Integrated Pest Management Program Hosts Eighth Annual Crop Scouting Competition

Clayton County Team One earns first place

August 9, 2018, 11:25 am | Maya Hayslett

Clayton County Team One members standing in front of cornfield.AMES, Iowa – The Iowa State University Extension and Outreach Integrated Pest Management program hosted its eighth annual Crop Scouting Competition for Iowa Youth on July 30 at the Iowa State University Field Extension Education Laboratory near Boone, Iowa.

Thirty nine high school students (those completing grades 8-12) from across Iowa tested their integrated crop management skills through several tasks and challenges, both in the field and in the classroom. Youth had the opportunity to work with and learn from Iowa State faculty, staff and agronomists, as well as professionals in crop-related careers.
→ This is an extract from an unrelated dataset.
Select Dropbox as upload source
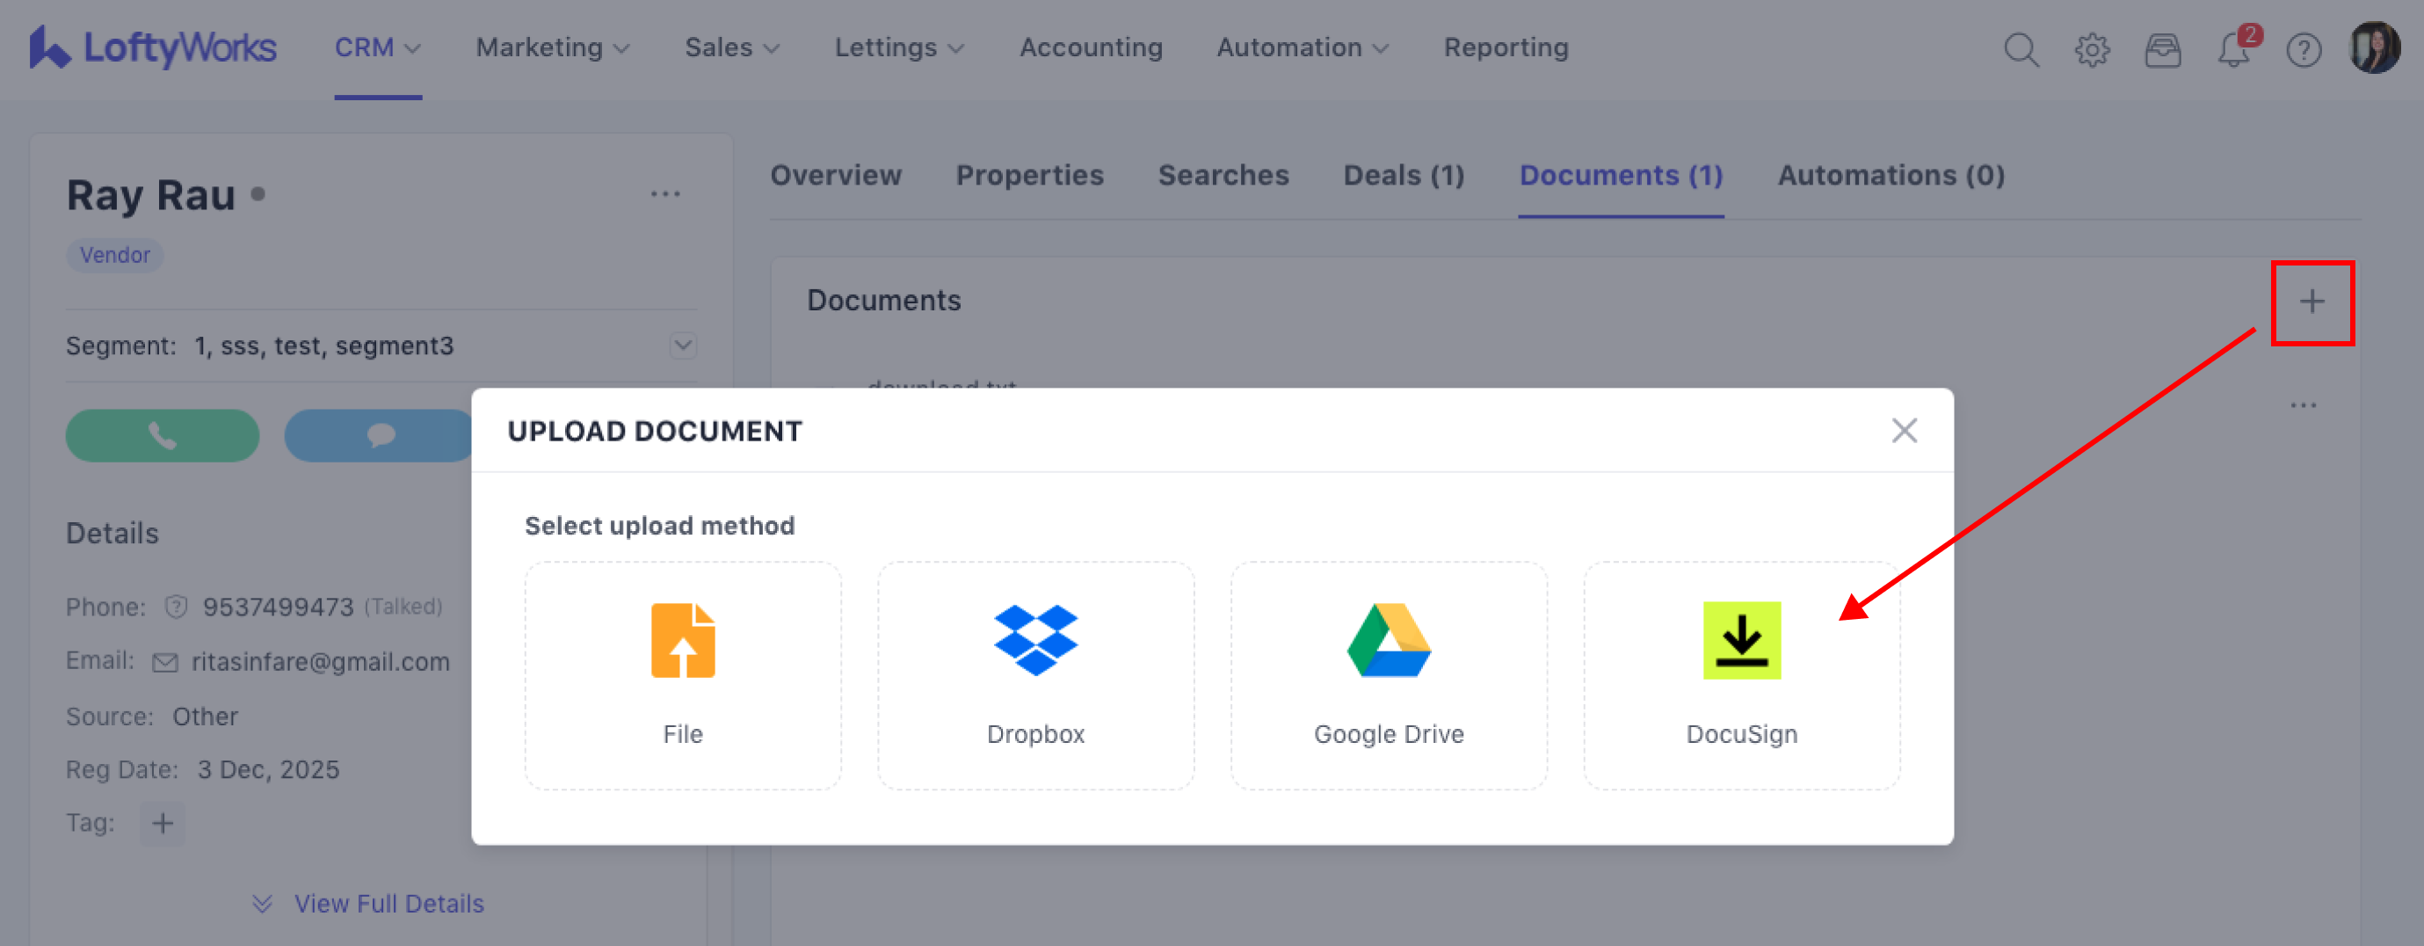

Receiving first place in this competition was Clayton County Team Number One with 231.1 total points. Following close behind with a score of 215.5 was Clayton County Team Number Two. Team Kuhlmann Seed placed third with a score of 214.75, and Team Geer Seed recorded 211.6 points to finish fourth. These top four winning teams received a cash prize for their accomplishments, while the top two teams from Clayton County will be advancing to the regional competition in Nebraska Aug. 27.

During the competition, a total of nine teams competed and rotated through eight different stations, each with a simulation of real field conditions, where they needed to make an integrated crop and pest management decision. Stations included weed identification, soybean staging, soybean diseases and management. There was also a written test given to evaluate students’ knowledge about common IPM practices to ensure individual team member mastery. The goal of this competition was to both test and increase students’ knowledge in the areas of weeds, insects and disease identification, as well as demonstrate the many careers available in agriculture.

A post-event survey showed that participants thought the challenge to be evenly competitive, with plant disorders and pesticides providing the biggest challenge. It also indicated that students enjoyed learning a variety of new things in a hands-on environment. The event also provided an opportunity for each student to learn and work as a team in order to solve problems together.

A majority of students who competed in the event will be entering into higher education with two-thirds entering into a field within the agriculture industry, with a total of 11 students planning to major in agronomy.

A video synopsis of the event is available for watching.


Photo: Team Clayton County One finished first place in the Eighth Annual Crop Scouting Competition; they travel to regional competition in Nebraska Aug. 27.